Leaves turn and fall, lying helplessly as they are ground to dust underfoot or whisked away to wait in disheveled piles of decay until they are swept away next spring with winter’s remains. Prettily painted toes vanish into buttery leathery soles and the crisp night air is caught in the fibers of woolen sweaters.
Autumn has arrived.
And with it a scattered restlessness that permeates my days and my nights as I peer over the edge of another year. The air in the house is no longer angry and cold. Shelves and drawers once filled with the memory of him now lie barren and a garage once filled now lies half empty. Memorabilia has been moved and pictures rehung. Furniture sold and bought. Old routines abandoned and new ones created. Slowly and carefully, the house that was ours has become mine.

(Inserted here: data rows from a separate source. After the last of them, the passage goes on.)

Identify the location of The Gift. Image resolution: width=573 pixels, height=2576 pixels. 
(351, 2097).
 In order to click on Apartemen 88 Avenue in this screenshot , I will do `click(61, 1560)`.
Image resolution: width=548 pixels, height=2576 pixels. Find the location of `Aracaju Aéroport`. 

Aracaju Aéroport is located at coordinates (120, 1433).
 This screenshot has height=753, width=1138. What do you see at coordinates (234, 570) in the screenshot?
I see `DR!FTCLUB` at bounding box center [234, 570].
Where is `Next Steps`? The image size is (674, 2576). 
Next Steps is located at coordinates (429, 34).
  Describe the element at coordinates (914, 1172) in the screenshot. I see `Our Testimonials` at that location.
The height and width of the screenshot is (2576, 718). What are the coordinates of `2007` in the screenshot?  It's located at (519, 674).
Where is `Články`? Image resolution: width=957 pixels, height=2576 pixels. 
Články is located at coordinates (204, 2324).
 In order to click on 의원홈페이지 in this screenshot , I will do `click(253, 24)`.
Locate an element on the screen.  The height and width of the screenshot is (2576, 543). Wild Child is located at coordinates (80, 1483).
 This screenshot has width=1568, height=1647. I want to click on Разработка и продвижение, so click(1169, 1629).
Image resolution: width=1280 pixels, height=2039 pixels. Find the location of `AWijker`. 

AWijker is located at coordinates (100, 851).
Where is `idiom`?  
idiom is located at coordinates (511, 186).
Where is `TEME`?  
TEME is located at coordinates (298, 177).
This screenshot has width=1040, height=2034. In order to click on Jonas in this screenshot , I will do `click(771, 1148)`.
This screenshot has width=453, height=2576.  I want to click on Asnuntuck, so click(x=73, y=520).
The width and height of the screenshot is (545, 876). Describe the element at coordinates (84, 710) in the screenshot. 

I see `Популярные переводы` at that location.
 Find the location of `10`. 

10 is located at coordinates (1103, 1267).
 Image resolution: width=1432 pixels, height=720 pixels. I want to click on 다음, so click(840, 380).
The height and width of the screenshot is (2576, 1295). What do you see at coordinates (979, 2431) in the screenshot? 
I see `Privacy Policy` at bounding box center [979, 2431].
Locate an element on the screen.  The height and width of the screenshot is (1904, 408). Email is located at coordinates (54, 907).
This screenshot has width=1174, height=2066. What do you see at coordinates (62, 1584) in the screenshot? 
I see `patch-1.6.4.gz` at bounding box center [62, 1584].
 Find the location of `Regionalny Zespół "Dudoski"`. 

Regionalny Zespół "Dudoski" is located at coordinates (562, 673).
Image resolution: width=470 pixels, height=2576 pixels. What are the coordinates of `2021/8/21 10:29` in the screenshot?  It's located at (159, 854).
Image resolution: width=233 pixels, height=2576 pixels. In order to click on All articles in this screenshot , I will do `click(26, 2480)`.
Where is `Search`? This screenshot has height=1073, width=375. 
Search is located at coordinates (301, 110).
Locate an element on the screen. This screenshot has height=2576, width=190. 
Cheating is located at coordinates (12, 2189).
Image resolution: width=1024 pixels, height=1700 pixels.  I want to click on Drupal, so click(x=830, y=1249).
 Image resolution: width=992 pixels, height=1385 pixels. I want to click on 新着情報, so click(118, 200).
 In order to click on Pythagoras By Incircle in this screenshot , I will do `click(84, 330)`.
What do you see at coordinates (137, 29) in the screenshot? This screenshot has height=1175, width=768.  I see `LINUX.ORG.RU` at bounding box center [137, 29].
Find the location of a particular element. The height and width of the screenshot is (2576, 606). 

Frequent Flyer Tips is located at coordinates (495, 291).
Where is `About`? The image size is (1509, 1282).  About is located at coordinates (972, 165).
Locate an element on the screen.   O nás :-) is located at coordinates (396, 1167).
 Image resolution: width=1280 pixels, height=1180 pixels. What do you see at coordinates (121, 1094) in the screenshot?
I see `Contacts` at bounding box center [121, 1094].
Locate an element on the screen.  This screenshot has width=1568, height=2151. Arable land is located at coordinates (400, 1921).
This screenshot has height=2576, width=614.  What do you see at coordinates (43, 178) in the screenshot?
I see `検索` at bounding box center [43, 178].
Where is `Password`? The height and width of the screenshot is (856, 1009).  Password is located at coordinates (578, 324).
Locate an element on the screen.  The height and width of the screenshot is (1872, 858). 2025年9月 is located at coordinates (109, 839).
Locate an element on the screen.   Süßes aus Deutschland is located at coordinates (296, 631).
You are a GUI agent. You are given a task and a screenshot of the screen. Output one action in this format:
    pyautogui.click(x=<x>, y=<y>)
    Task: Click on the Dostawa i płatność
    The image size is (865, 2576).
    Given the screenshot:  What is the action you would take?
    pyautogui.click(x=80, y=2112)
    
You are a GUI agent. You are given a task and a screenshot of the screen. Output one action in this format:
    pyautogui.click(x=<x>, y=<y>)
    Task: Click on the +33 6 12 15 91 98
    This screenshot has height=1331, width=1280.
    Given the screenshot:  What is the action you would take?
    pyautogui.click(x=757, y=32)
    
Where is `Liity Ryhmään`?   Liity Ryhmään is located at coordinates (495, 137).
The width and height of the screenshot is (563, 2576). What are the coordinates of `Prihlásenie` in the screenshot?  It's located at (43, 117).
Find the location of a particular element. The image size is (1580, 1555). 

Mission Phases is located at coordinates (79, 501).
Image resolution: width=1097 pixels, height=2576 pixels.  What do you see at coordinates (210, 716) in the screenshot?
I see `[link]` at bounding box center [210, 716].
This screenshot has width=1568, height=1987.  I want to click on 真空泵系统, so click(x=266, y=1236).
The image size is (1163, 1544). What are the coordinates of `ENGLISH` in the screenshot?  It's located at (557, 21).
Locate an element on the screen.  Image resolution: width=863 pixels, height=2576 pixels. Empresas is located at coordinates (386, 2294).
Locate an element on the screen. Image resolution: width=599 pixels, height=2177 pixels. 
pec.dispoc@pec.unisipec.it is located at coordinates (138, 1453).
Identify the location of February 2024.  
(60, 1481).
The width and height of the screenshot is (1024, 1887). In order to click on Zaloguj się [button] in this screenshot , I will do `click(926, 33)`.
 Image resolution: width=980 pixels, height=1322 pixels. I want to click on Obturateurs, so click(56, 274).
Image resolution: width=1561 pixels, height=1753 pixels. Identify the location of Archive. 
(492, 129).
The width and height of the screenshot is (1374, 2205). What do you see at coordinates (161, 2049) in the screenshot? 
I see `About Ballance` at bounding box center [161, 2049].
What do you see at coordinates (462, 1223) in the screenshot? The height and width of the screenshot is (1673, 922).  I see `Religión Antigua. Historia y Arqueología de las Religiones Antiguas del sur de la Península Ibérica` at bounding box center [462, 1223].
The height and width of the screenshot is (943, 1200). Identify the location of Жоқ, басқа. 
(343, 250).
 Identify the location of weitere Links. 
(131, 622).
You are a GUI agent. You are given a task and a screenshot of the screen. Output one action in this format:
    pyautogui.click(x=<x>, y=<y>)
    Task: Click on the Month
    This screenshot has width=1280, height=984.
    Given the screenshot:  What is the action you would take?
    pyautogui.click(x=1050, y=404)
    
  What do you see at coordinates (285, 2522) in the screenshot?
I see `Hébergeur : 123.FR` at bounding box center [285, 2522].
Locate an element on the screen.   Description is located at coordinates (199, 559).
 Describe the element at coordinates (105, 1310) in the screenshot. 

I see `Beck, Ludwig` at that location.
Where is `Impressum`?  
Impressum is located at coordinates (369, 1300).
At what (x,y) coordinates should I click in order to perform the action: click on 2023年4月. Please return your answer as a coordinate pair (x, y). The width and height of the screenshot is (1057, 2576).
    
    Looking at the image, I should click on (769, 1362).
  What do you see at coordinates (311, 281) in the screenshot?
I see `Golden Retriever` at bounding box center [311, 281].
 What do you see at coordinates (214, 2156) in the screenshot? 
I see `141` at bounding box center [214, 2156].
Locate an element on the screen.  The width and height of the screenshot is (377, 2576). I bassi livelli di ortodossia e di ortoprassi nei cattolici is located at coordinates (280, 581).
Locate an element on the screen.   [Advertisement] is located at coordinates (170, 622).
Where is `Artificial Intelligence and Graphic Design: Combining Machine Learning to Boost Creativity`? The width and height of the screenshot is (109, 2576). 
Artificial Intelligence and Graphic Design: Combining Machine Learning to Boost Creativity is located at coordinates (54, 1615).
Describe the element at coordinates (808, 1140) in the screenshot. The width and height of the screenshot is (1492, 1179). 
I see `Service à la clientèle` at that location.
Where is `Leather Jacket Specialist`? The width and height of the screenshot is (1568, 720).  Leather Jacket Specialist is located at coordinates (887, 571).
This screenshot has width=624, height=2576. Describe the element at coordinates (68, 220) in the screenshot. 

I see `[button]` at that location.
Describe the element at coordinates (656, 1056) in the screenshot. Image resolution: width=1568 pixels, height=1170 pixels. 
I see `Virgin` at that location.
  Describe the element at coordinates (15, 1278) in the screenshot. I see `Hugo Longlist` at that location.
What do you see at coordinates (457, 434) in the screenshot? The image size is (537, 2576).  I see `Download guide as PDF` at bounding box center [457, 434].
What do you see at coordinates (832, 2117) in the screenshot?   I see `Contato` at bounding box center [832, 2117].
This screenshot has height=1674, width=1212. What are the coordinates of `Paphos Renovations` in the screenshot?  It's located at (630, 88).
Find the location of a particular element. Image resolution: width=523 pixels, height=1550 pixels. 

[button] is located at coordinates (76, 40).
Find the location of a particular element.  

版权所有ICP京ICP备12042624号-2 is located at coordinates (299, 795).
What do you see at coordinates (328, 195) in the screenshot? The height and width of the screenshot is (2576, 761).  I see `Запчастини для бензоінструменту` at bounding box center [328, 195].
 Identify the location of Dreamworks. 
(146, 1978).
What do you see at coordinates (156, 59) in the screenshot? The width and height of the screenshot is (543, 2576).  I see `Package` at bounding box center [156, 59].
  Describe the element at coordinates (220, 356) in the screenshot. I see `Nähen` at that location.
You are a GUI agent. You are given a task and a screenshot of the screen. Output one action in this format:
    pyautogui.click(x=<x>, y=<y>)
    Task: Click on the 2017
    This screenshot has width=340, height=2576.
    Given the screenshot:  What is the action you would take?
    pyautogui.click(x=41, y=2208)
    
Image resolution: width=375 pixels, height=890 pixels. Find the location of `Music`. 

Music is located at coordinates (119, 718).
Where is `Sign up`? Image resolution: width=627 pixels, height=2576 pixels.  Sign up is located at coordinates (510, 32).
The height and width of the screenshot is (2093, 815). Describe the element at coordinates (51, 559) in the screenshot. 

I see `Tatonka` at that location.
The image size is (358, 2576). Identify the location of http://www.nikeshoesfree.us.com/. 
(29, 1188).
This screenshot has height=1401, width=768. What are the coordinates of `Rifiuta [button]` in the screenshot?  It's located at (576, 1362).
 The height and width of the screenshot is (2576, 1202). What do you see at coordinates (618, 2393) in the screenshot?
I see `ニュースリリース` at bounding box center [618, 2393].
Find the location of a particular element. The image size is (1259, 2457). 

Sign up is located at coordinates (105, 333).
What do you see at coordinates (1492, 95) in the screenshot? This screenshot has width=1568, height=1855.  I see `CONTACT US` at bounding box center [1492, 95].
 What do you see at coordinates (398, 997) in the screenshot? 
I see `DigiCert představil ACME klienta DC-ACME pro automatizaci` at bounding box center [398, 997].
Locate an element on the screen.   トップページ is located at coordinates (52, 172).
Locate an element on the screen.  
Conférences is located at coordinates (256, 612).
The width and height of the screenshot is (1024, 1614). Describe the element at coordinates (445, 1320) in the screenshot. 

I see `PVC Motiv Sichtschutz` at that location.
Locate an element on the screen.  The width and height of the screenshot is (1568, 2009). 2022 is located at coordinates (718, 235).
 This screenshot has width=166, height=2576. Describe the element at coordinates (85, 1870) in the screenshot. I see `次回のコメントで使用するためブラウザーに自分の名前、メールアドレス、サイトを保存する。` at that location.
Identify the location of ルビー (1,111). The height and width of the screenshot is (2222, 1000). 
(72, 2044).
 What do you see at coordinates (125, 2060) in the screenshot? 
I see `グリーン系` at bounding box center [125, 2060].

Storing a lifetime is messy, a cataloguing of memories and memorabilia that is as frustrating and incomprehensible for the onlooker as it is excruciating and depleting for the unwilling participant. His clothes hung untouched until dust had gathered and the sunglasses stayed where he placed them in the hallway that day. Relics of a life that should not have been lost left frozen in time as though leaving them in place would somehow alter reality. And yet, as the season of decay descends again the memory of him lingers in filing cabinets and drawers, cupboards and boxes.
The house beats with a new pulse, a warm cadence that is oddly comforting as I blow the dust back from boxes and drawers that have waited silently for me. Sifting through aging papers and faded ink, the memories of a life built on shoestrings and pennies pinched come alive.
Tucked between old resumes, household budgets, cars paid off, membership cards and career accolades covered with handwritten notes, it was as though he left it there for me to find in this month when his death looms largest and when I am being forced to reconstruct the deconstruction of our life. Running my fingers over the words, I remember that night.